#### [ACTIVITY]
Which lines of the data contain the string "Given"? Copy every one.

____ RECORDS TO PROCESS

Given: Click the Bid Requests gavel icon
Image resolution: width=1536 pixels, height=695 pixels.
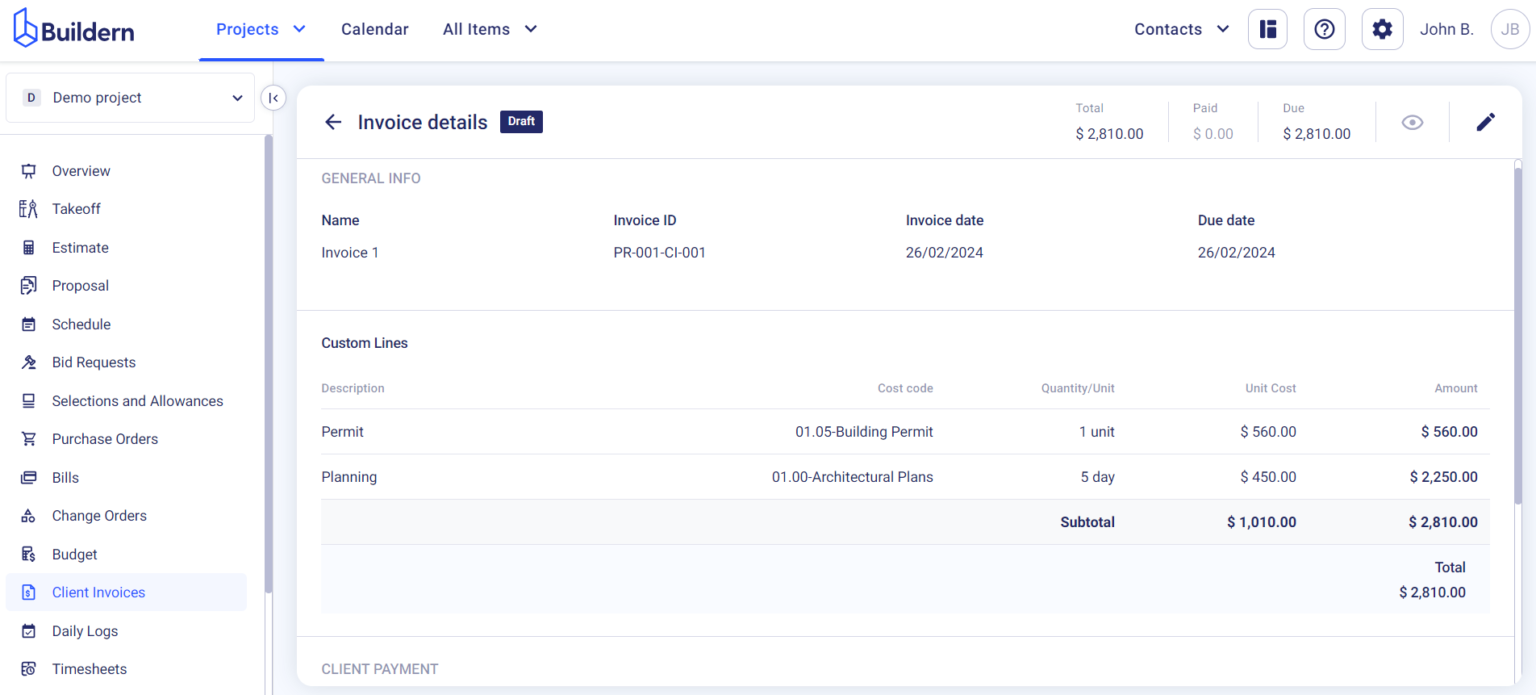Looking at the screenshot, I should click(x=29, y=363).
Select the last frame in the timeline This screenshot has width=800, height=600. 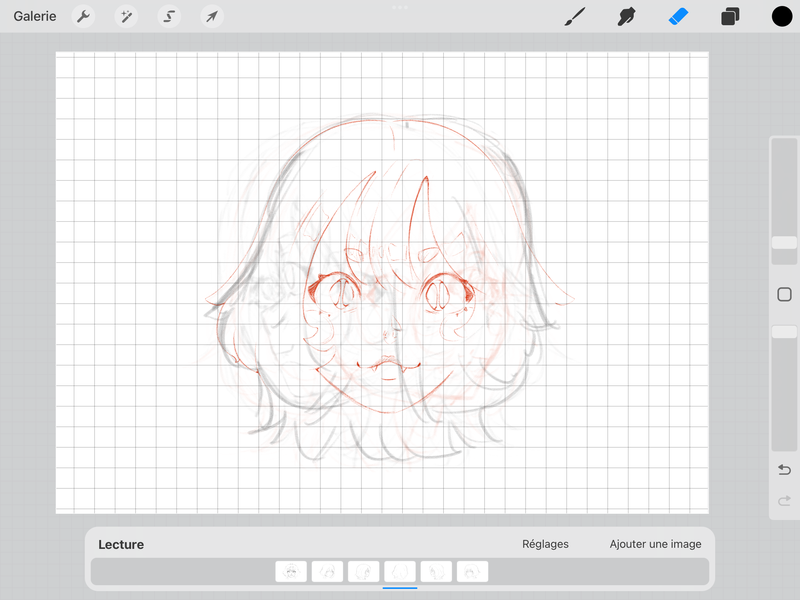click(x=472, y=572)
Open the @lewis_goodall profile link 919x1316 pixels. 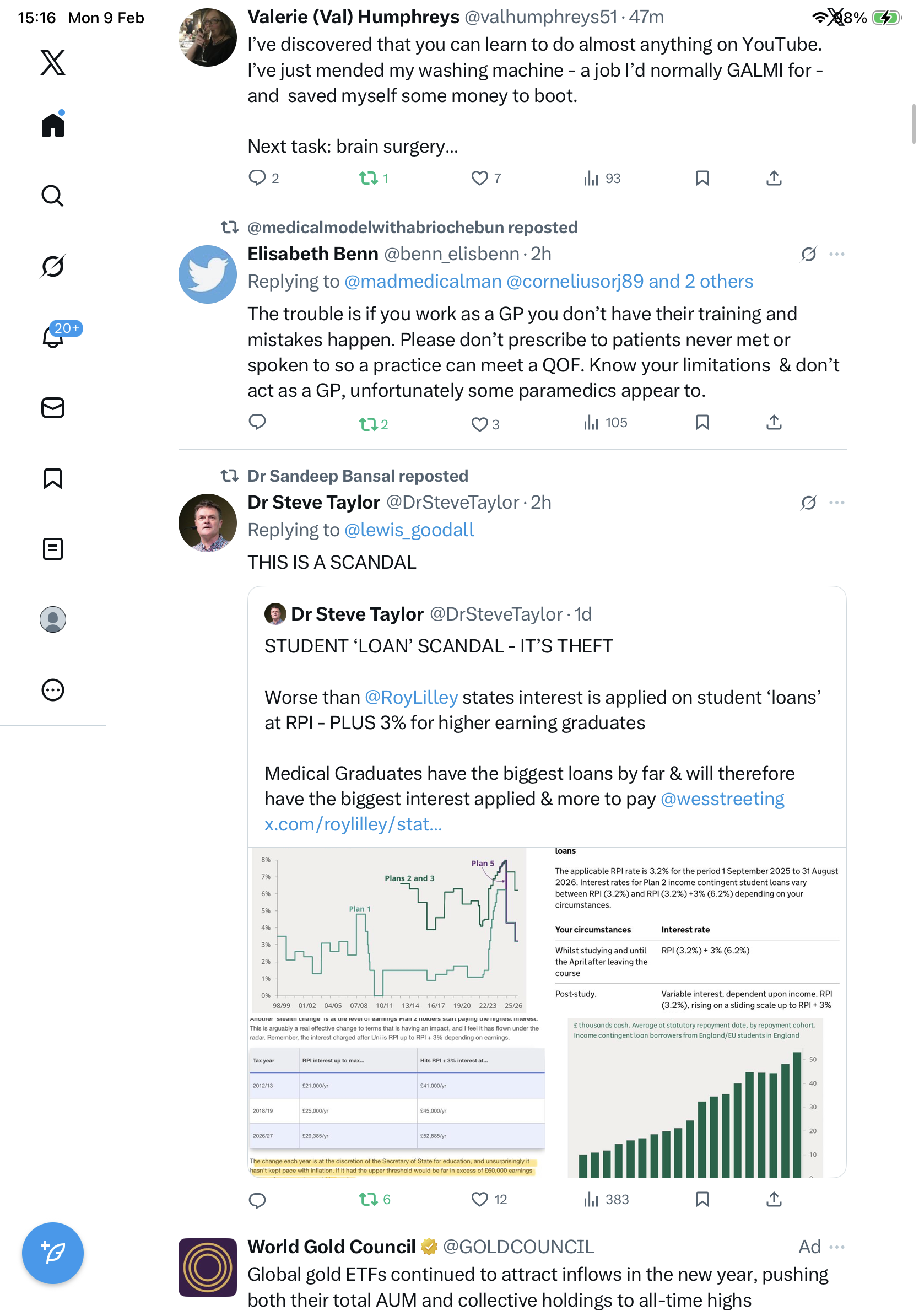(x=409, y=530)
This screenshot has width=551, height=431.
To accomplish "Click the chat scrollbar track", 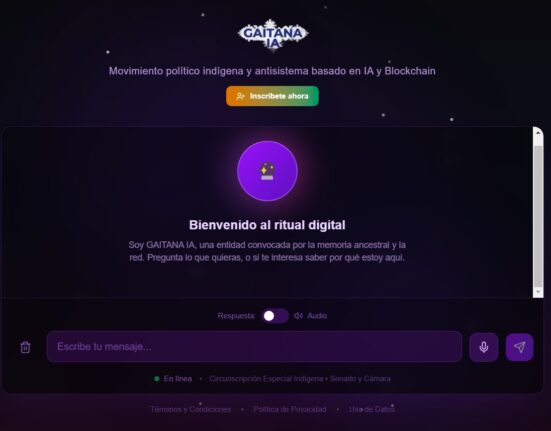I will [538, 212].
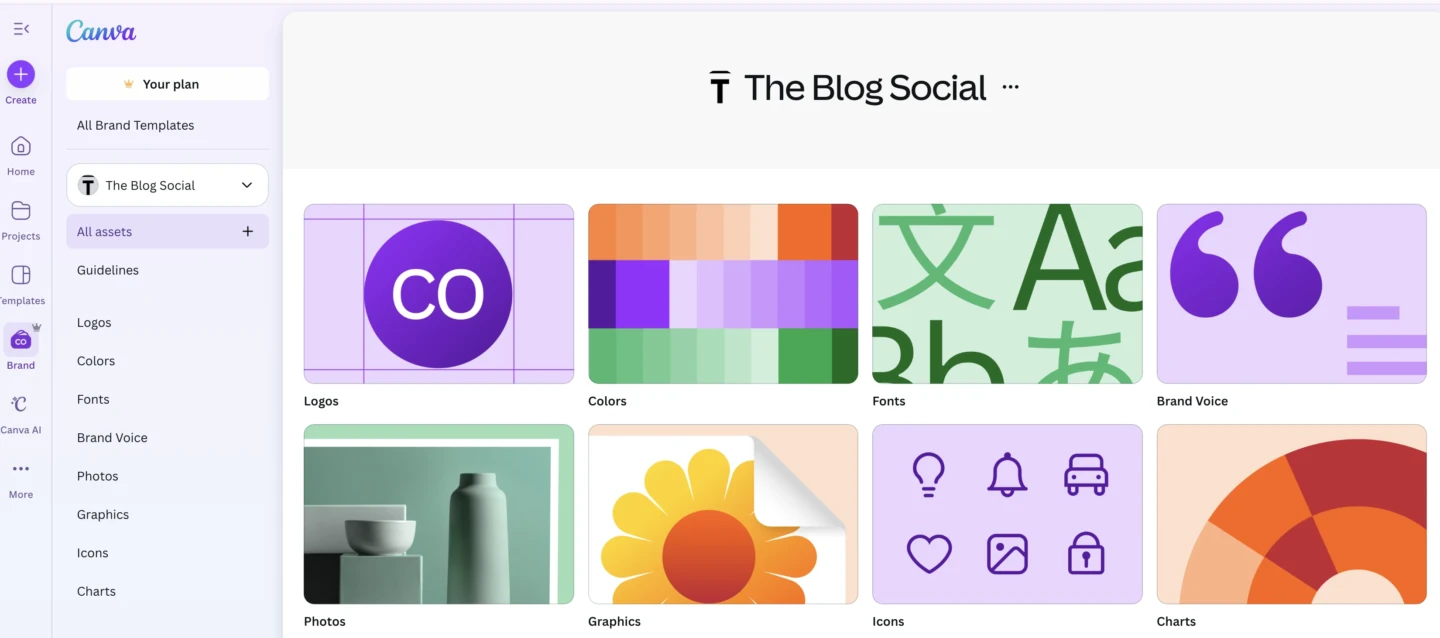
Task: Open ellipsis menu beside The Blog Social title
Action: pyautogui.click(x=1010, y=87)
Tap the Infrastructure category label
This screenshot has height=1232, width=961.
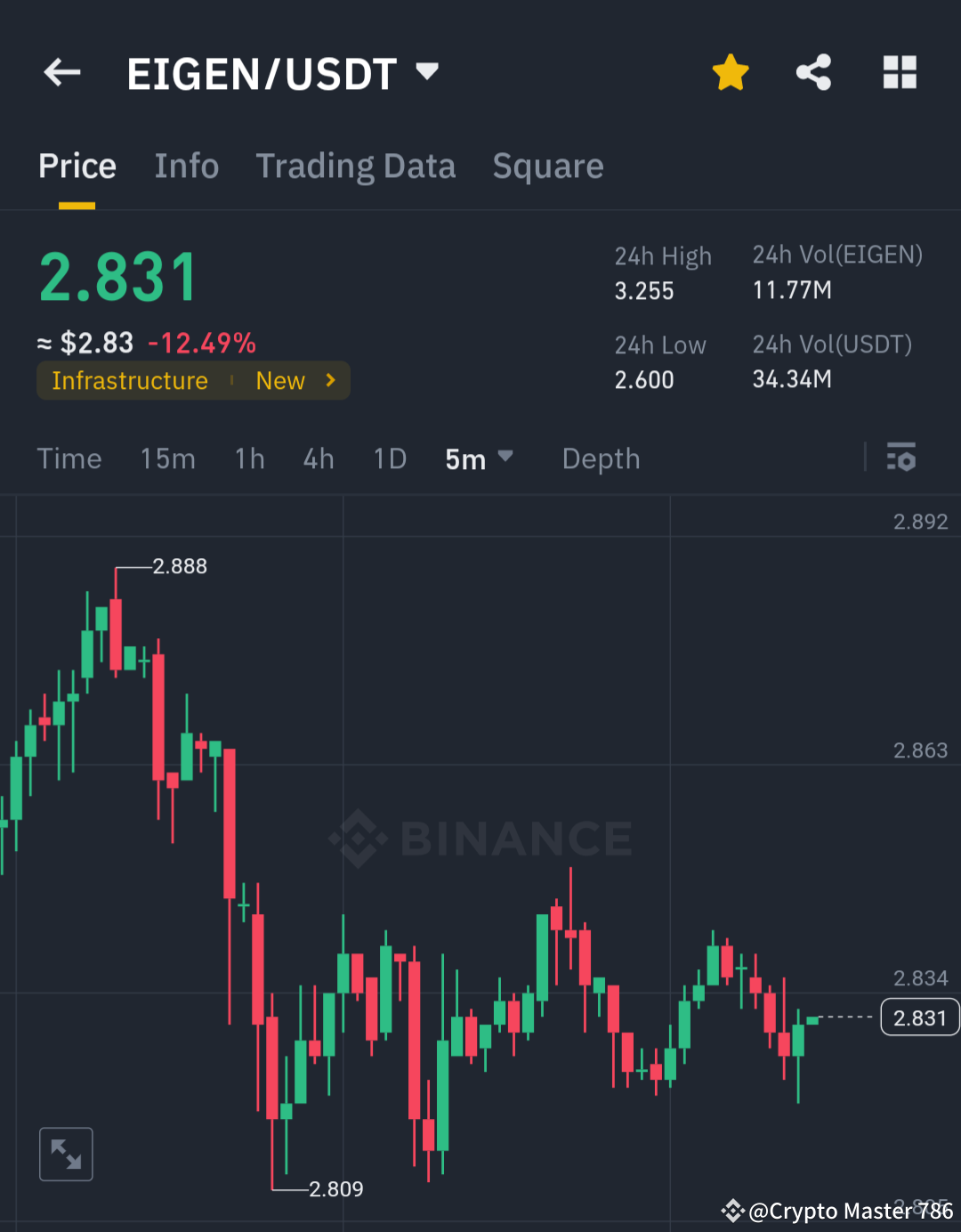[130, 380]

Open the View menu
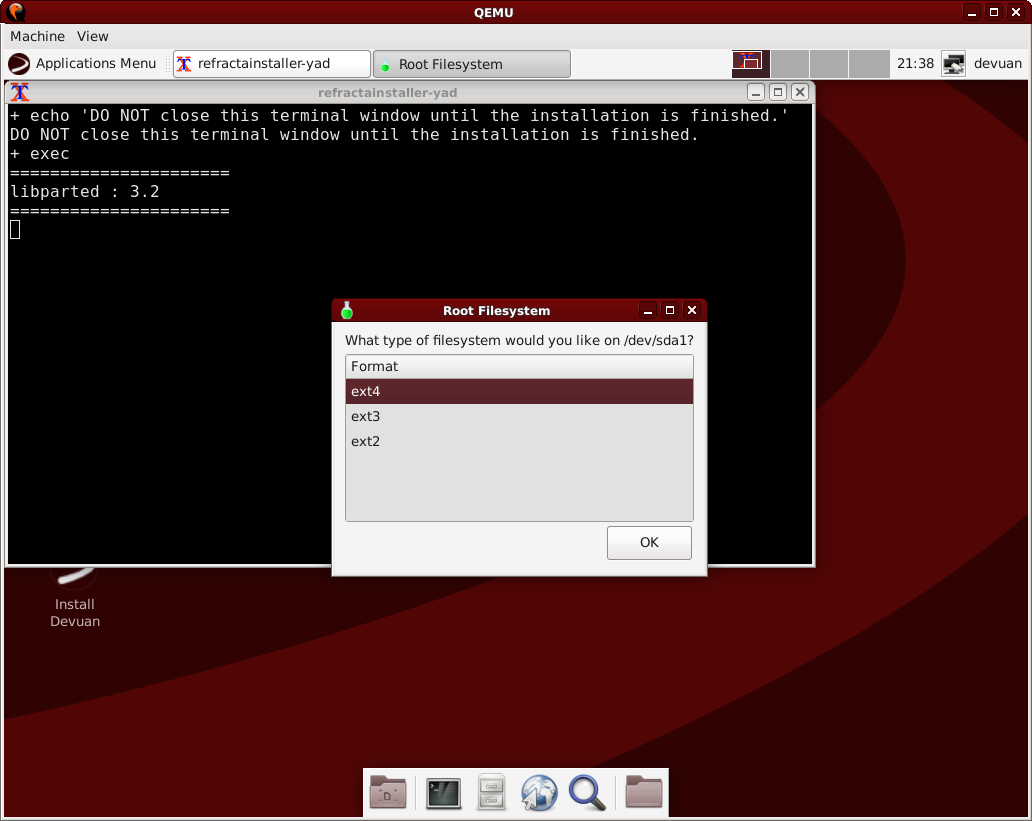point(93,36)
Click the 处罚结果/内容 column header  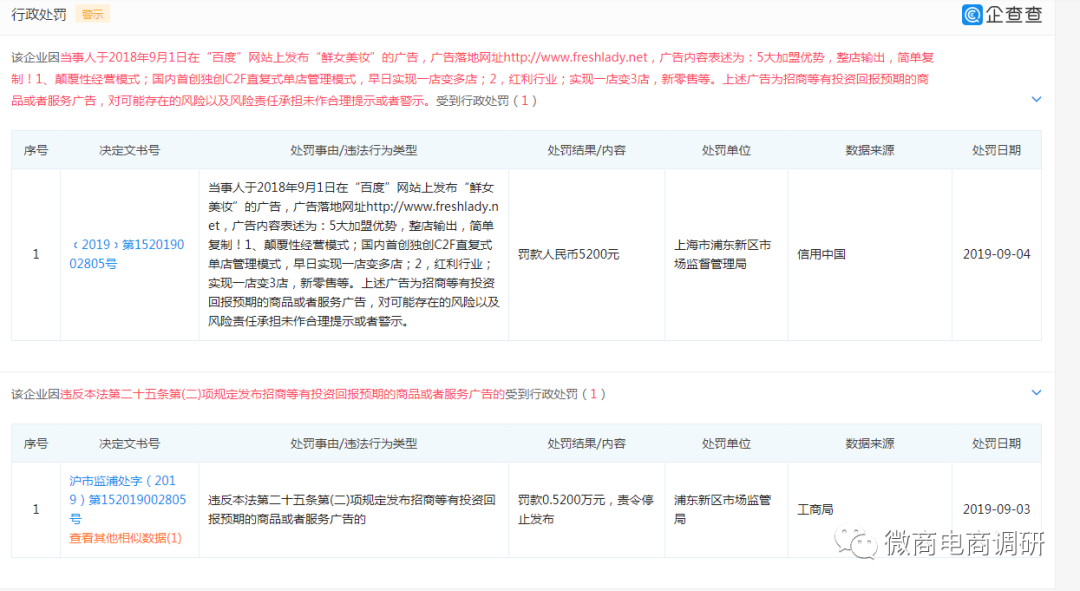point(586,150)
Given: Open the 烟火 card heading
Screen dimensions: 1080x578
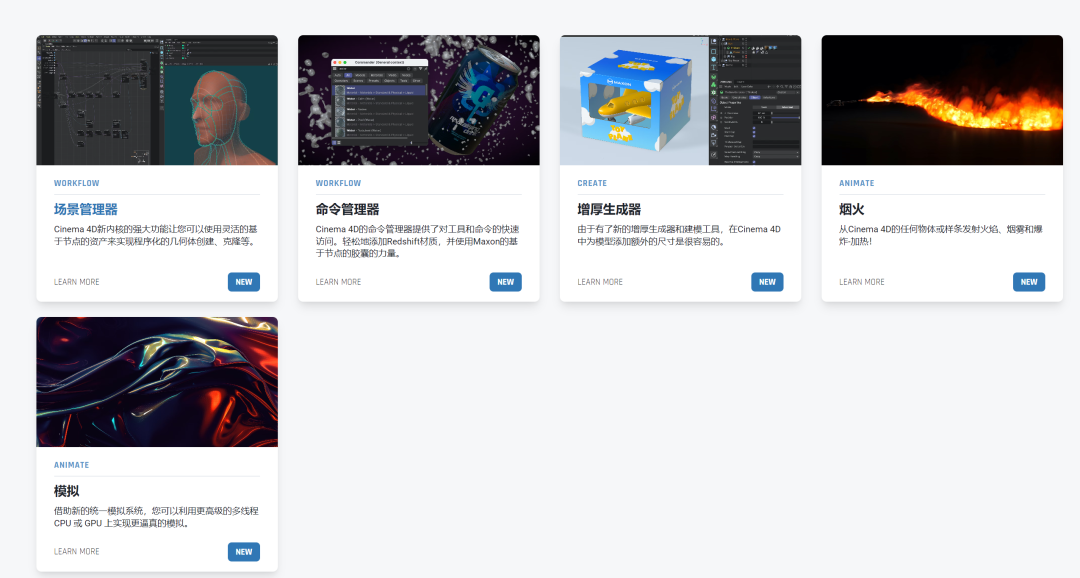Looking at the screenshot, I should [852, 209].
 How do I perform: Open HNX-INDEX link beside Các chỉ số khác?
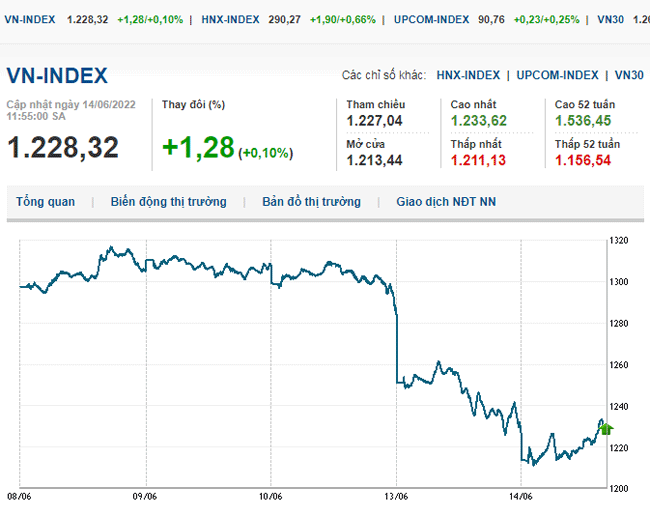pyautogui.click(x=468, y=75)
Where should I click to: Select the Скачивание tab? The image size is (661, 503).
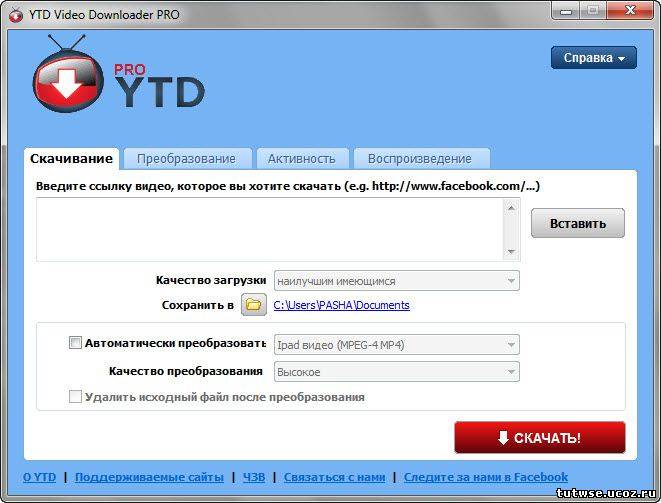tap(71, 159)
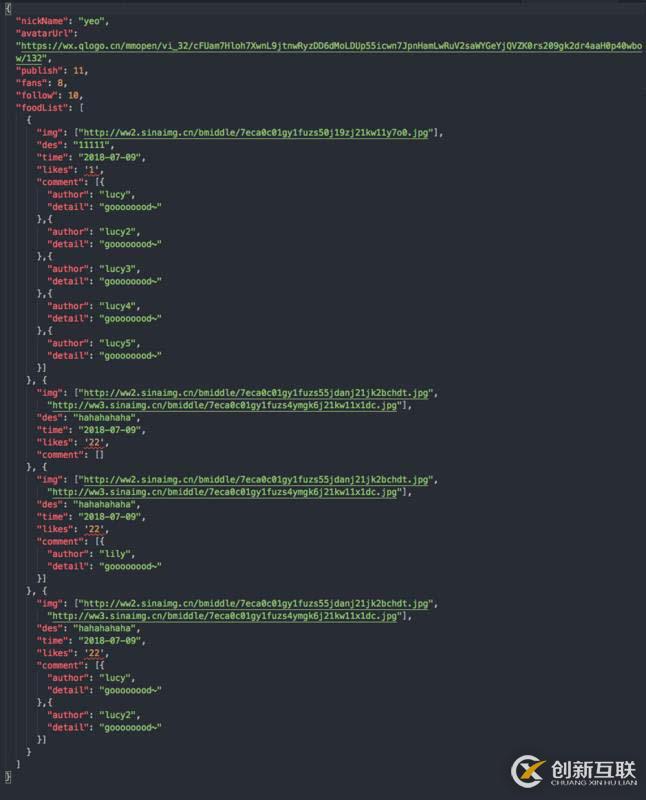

________

#### [TASK SOLUTION]
Given: Click the Bid Requests gavel icon
Given: Open the 烟火 card heading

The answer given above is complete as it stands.